Pour rendre la chose intuitive par un exemple, considérons un des premiers cas étudiés par Berzélius. Il prenait du sulfite de plomb et l’oxydait avec de l’acide azotique pour former du sulfate de plomb. Dans le liquide au fond duquel se trouvait le dépôt insoluble de sulfate, il cherchait un excès éventuel de plomb ou de soufre sous forme d’azotate de plomb ou d’acide sulfurique. Il ne trouva pas d’excès de ce genre et il en conclut que le rapport du plomb au soufre est le même dans le sulfate que dans le sulfite ; seule la proportion d’oxygène varie.

Berzélius observa ce fait général dans une série d’autres cas, qu’il choisit de façon à pouvoir appliquer les réactions les plus sensibles connues de son temps. Il obtint toujours le même résultat : pour former plusieurs combinaisons plus ou moins complexes, les mêmes éléments s’unissent toujours exactement dans le même rapport. C’est ce qu’on peut appeler la loi des réactions intégrales.

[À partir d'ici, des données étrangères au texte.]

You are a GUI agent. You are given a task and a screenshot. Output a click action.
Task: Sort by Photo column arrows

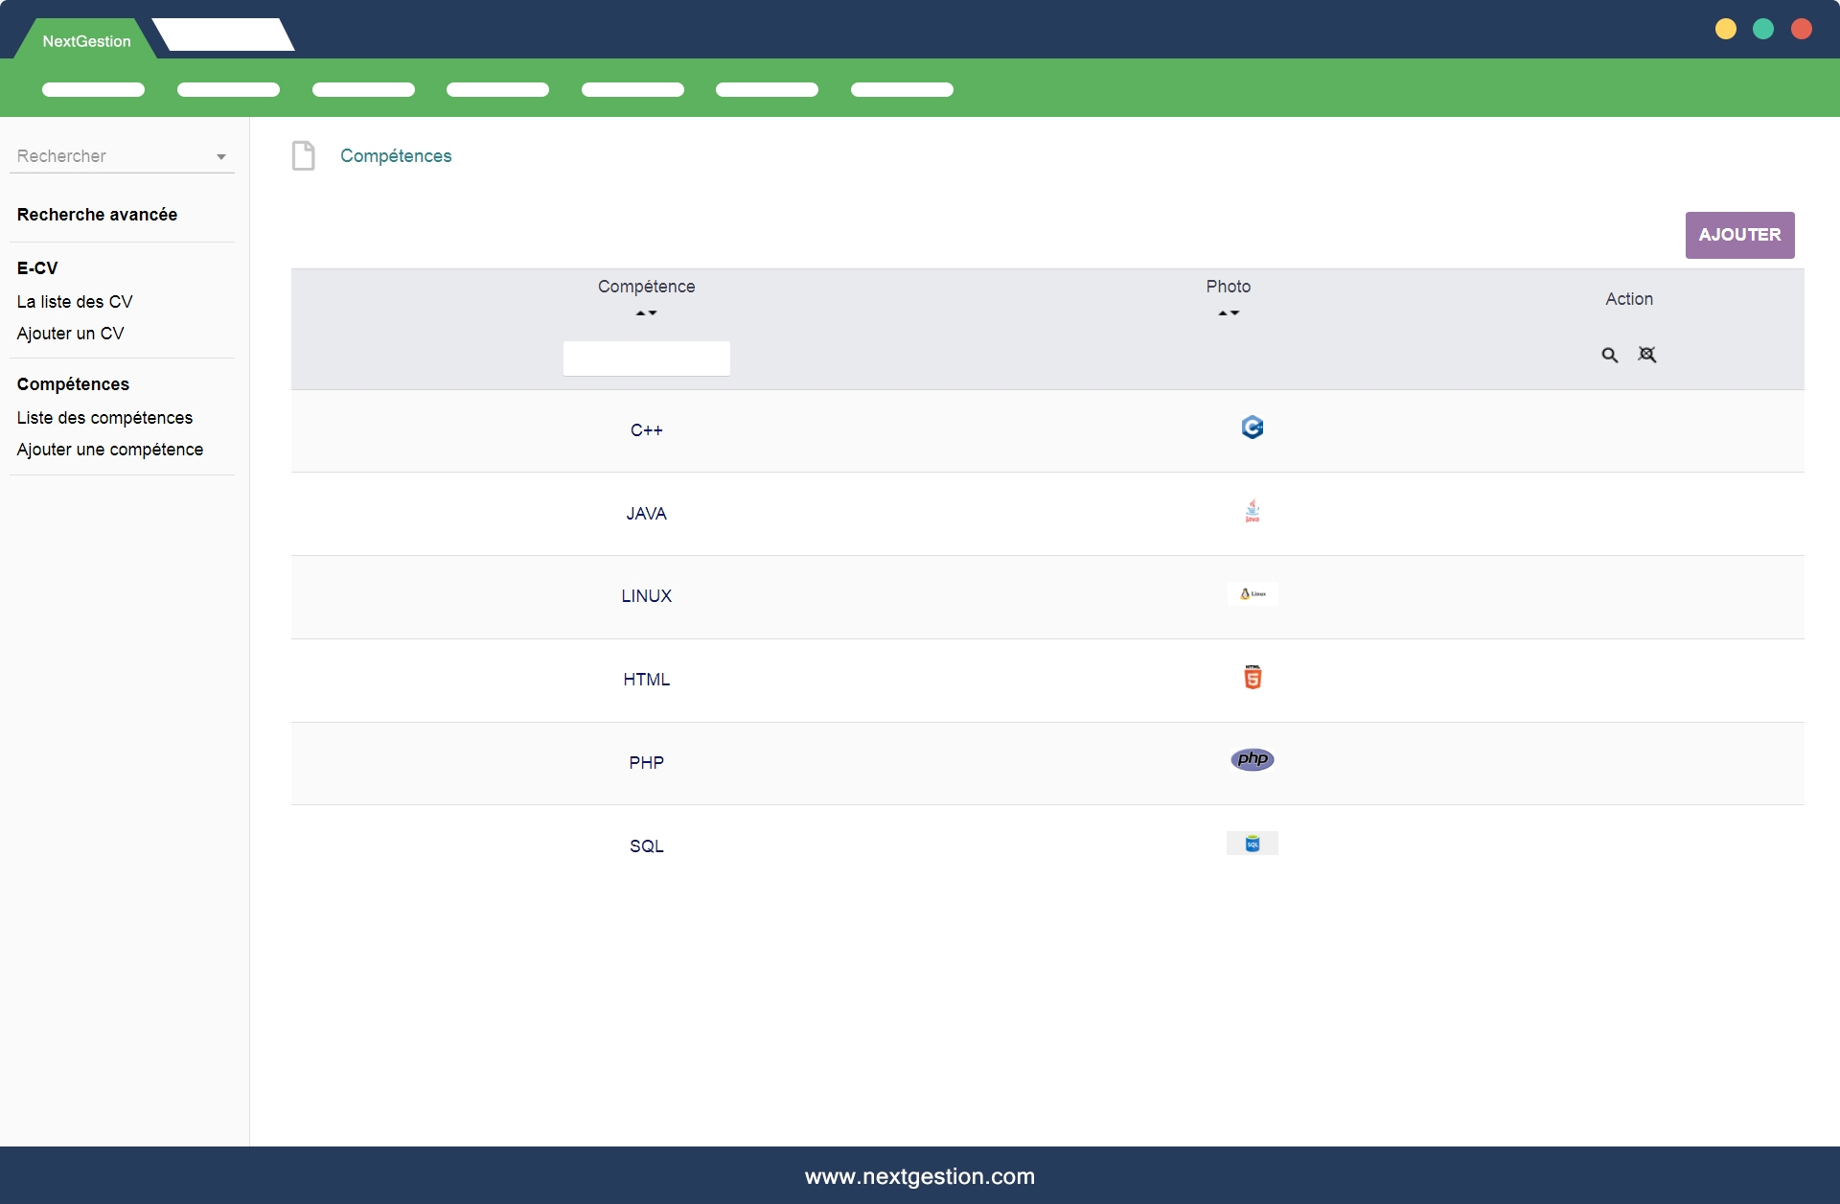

Environ un demi-siècle plus tard, Stas reprit expérimentalement la même question. Il en avait également senti l’importance pour la loi des poids équivalents, sans pourtant en tirer la conséquence que je viens d’indiquer. Il travaillait avec le chlorate, le bromate et l’iodate d’argent ; à l’inverse de Berzélius, il partait de la combinaison la plus compliquée et la transformait en une combinaison plus simple, le composé halogéné de l’argent correspondant. Ici les ressources de l’analyse étaient beaucoup plus délicates et plus sensibles encore. Le résultat fut le même : le passage d’une combinaison à l’autre ne fit pas apparaître le moindre excès de l’un des éléments communs ; en d’autres termes, le rapport de ces éléments est le même dans les combinaisons ternaires Ag Cl O3etc. que dans les combinaisons binaires Ag Cl, etc.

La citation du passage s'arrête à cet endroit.